Facebook and User Privacy: Some Unexpected Changes
1. New users accounts start with the default of sharing posts to “friends only”
2. Facebook now has a “friendly privacy dinosaur” that pops up for first-time posters, letting them know they have choices for who they want to share their post and that the default setting is to share with “friends only”
3. The privacy dinosaur also pops up for those who haven’t changed their share settings in a while to remind them of their options and alert them of what exactly “public” means when sharing.
Facebook’s original highly public privacy policy appears to have been geared toward stimulating online interaction. The more people see, the logic goes, the more they share and the more they post. It is no secret, moreover, that Facebook financially benefits from this massive data collection through more effective (and therefore more expensive) targeted advertisements. This premise, however, seems to have been proven incorrect. People simply don’t want public post private or semi-private thoughts and things.
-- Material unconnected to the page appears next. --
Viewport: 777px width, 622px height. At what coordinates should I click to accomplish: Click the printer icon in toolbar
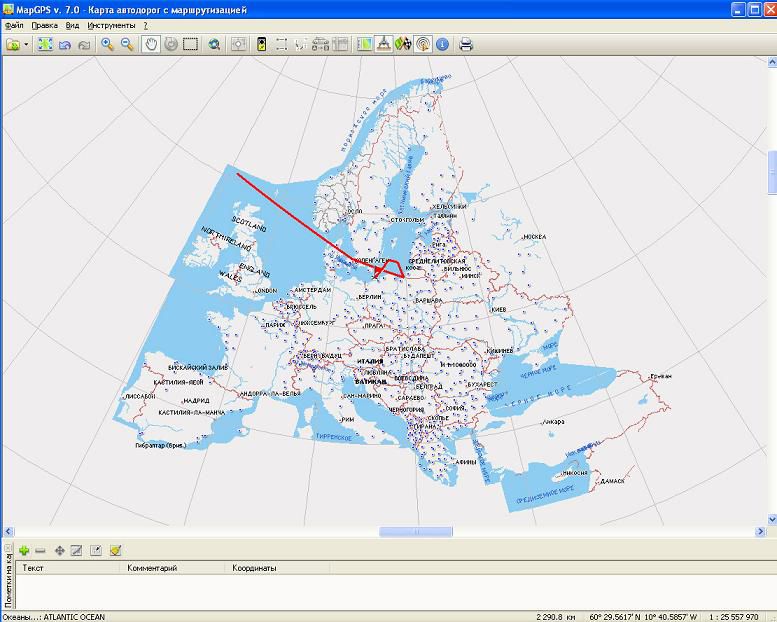465,44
The new “private” posting model banks on the notion that people who feel protected and private are more likely to share, and sharing within a small group is better than not sharing at all for Facebook’s data collection enterprises. The new tracking model leverages this increase in private sharing to create better, more personalized advertisements for users – and of course more money for Facebook.
SECOND, Facebook also announced the creation of a far more sophisticated tracking system that will track user’s application and browsing history on all websites in order to create better targeted advertisements. This system opts users in by default.